For me, it’s always been something I wanted to do research-wise. It’s the next step in the work that I’ve been doing for Chris. We’ve been studying the white shark hunting behaviors at Seal Island for 15 years. We’ve published papers, and we’re really learning about the things — what environmental, and what biological factors — affect a shark’s success rate of capturing a seal. We’ve always thought about what is happening at night, and how much risk these seals are under, how much pressure is on them. It’s logistically difficult to get out there, and this show provided us with the opportunity to go out there and start learning some things, and bringing new techniques and technologies, and then being able to show that to the world.

Chris, when did you realize you had nerves of steel?
Fallows: It has been a long progression to where I am now. I would say one of the greatest strengths for me, in terms of my knowledge of animals, is that I’ve always been involved with the right people and had a great team. As the saying goes, you don’t run before you can walk. You start off slowly, watching them from a cage, then picking the right animal to get out with, but staying close to the boat, eventually swimming away to where you’re comfortable. I’ve spent a lot of time in the bush, and I walk with big predators there as well. It is all about reading body language and doing something that you are comfortable with. These animals can pick up whether you are nervous, pick up your own body language. You have to be extremely comfortable with them. That comes over time.

Do you have a favorite dive?
Fallows: That’s a very hard one to answer. It’s been a long time. Especially working with Jeff Kurr, we both creatively come up with different ways to capture different behaviors of the white shark, trying to come up with some sort of different way to give meaning to their world that hasn’t really been done before.
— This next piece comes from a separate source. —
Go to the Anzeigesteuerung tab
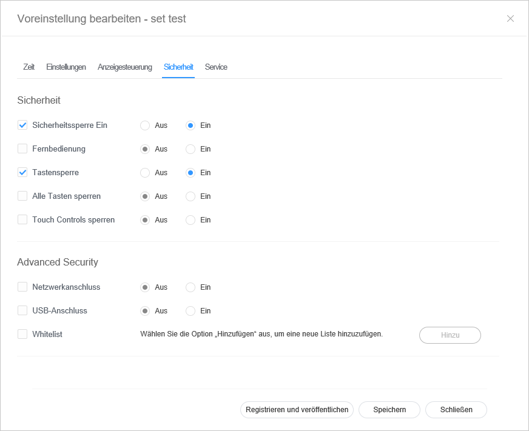Viewport: 529px width, 431px height. (125, 67)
I guess two things really stand out for me: One is walking in the WASP [Water Armor Shark Protection] in New Zealand and having those really, really huge sharks, up to 16-17 foot, pushing and bouncing me around, and trying to get back up to my feet. That was an amazing experience.

Fallows in the Kurr-designed WASP in 2014′s ‘Air Jaws: Fin of Fury’

The other one that really stands out, is stand-up paddle-boarding with massive female great whites in shallow water and watching these huge animals come up to me. When we were out there, conditions were just perfect, and Jeff said, “Why don’t you go out and paddle with those sharks?“ You’re suddenly very aware of your balance and making sure that you stay upright. You realize just how insignificant you are if these sharks wanted to take us out. You are also pretty grateful for the fact that, for the most part, they’re not interested in us.

Fallows paddle-boarding with a great white in 2011′s ‘Great White Invasion.’

Will we see another Air Jaws?
Kurr: I’m going to say probably. Not sure what it is yet. We’re always thinking about ways to continue to tell this Air Jaws story. It’s been a huge part of Shark Week for so long. I think we have at least one more in us.

Air Jaws: Night Stalker premieres June 28 at 10 p.m. on Discovery, after Wrath of a Great White Serial Killer (9 p.m.), which investigates how great whites migrate from Mexico’s Guadalupe Island to the waters off Oregon.